Marshal of Warmian–Masurian Voivodeship
- Incumbent
- Assumed office 7 November 2023
- Preceded by: Gustaw Marek Brzezin

Personal details
- Born: 31 December 1976 (age 49) Olsztyn, Polish People's Republic
- Citizenship: Poland
- Party: Civic Platform
- Alma mater: University of Warmia and Mazury in Olsztyn
- Occupation: Politician

= Marcin Kuchciński =

Polish government official (born 1976)

Marcin Andrzej Kuchciński (born December 31, 1976, in Olsztyn) is a Polish local government official, manager and volleyball player, since 2015 member of the Voivodeship executive board of the Warmian-Masurian Voivodeship, in the years 2018–2023 and served as vice-marshal, and from 2023 Marshal of the Warmian-Masurian Voivodeship.

==Biography==
Son of Andrzej and Emilia. He was raised in Olsztyn, where he graduated from Primary School No. 2 and the 4th Maria Skłodowska-Curie General Secondary School. In 2000, he graduated from the University of Warmia and Mazury with a degree in environmental protection and inland fishing. He played in the AZS Olsztyn volleyball club. He worked for a dozen or so years in private companies. He was the director of the Investor Acquisition Department in the Warmia-Masuria Special Economic Zone and vice-president of the management board for investment implementation in the joint-stock company Metromex. He also sat on the supervisory board of the TBS Administrator company, and in 2018 also on the Investment Council of the Warmia-Masuria Province.

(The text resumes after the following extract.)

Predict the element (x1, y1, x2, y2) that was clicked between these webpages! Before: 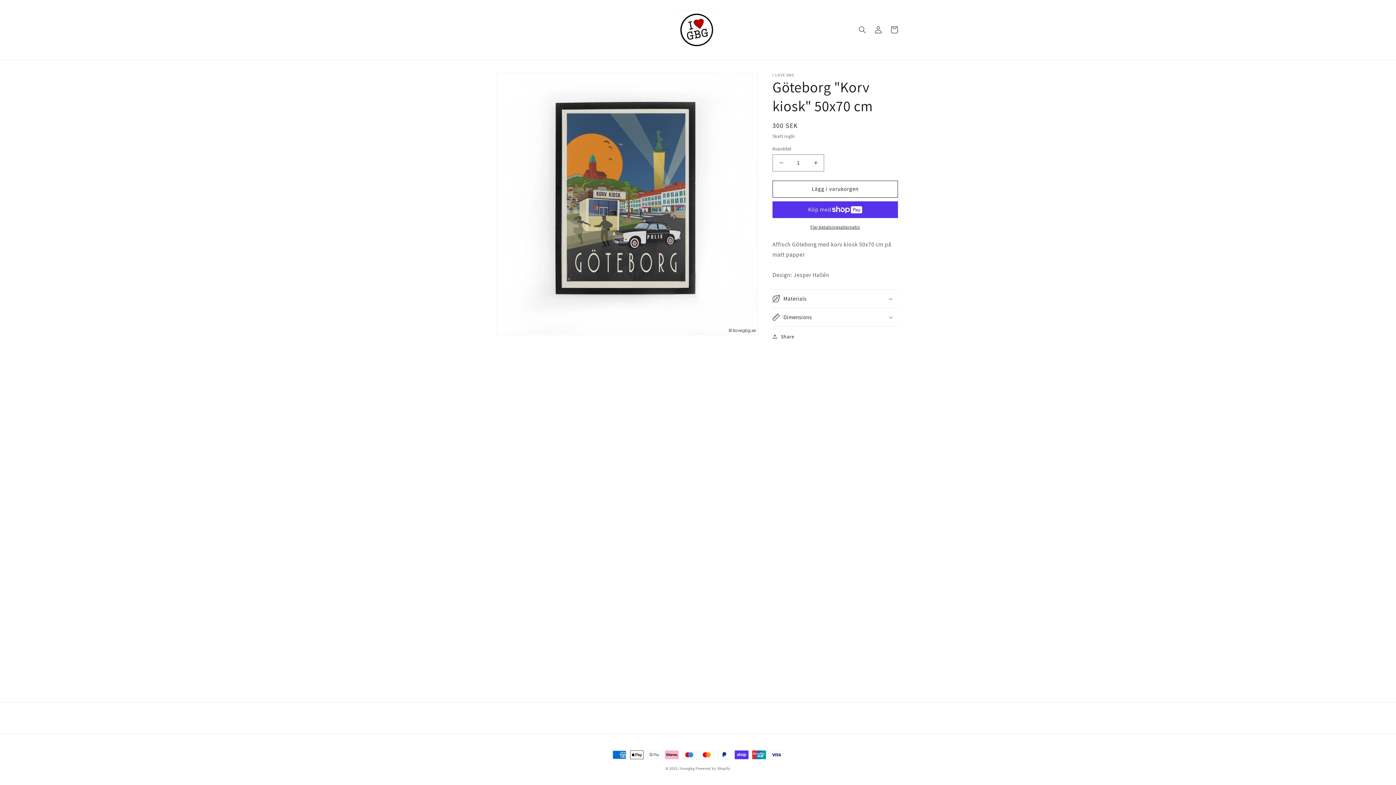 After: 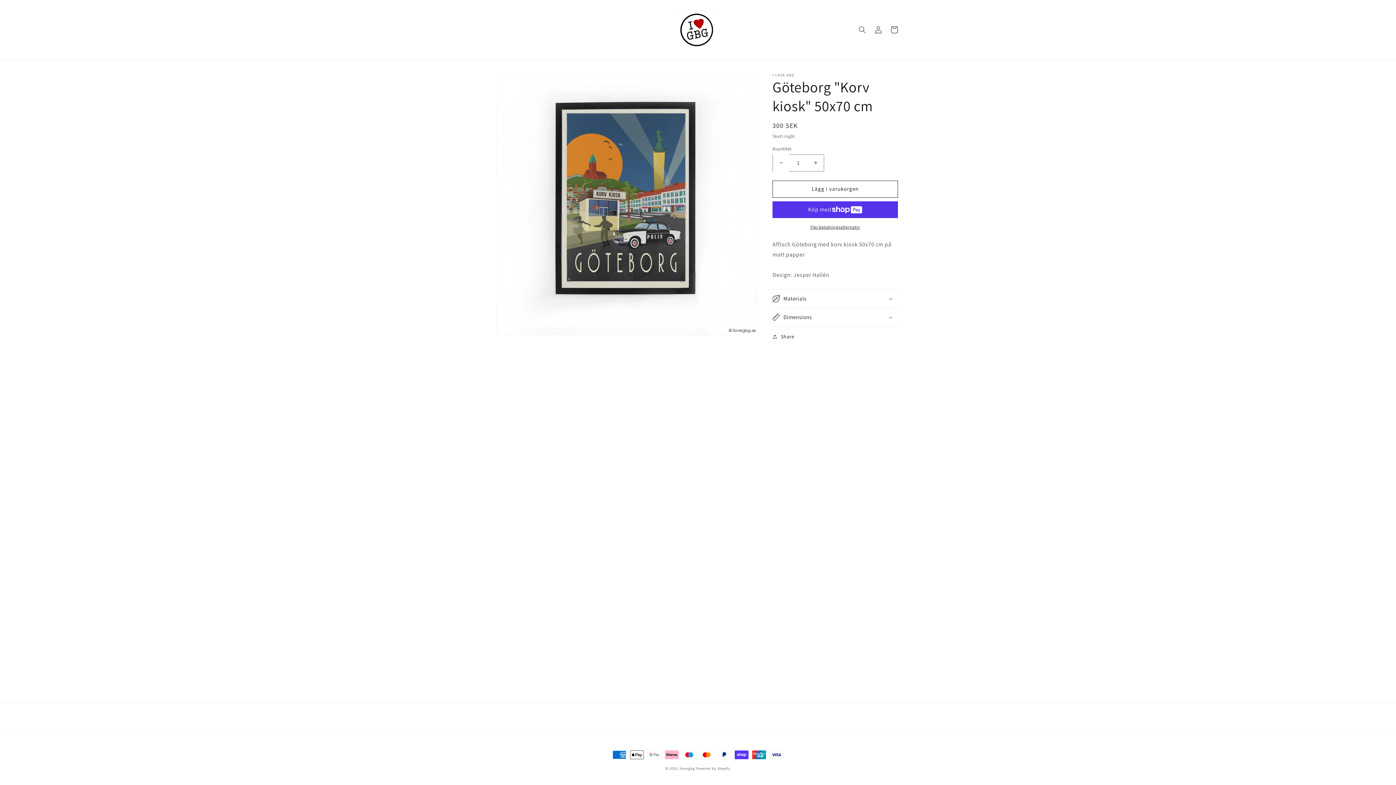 Action: bbox: (773, 154, 789, 171) label: Minska kvantitet för Göteborg &quot;Korv kiosk&quot; 50x70 cm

He became involved in political activity within the Civic Platform, in 2016 he took over the leadership of its Olsztyn structures. In 2007 (after the resignation of another councilor), 2010 and 2014 he was a member of the Olsztyn city council on its behalf; he headed the Sports and Recreation Committee. In October 2015, the voivode began the procedure of terminating his mandate after it was revealed that – contrary to the information provided in the statement – he did not live in the city, but in Kieźliny (and after the council itself refused to dismiss him). On November 2, 2015, he was elected to the executive board of the Warmian-Masurian Voivodeship of the 5th term. In 2018, he obtained the mandate of a councilor of the Warmian-Masurian Regional Assembly of the 6th term. On December 4, 2018, he was elected vice-marshal of the voivodeship, responsible for, among other things, infrastructure, geodesy, health care, public procurement, administration and office service, and voivodeship roads. In 2019, he unsuccessfully ran from the last place on the Civic Coalition list in the elections to the Sejm in the Olsztyn district. On November 7, 2023, the Warmian–Masurian Voivodeship Sejmik elected him to the office of the voivodeship marshal; he replaced Gustaw Marek Brzezin in this function.

In 2024, he was elected as a member of the Warmian–Masurian Voivodeship Sejmik for the 7th term. On May 14 of the same year, the councilors again entrusted him with the functions of the marshal.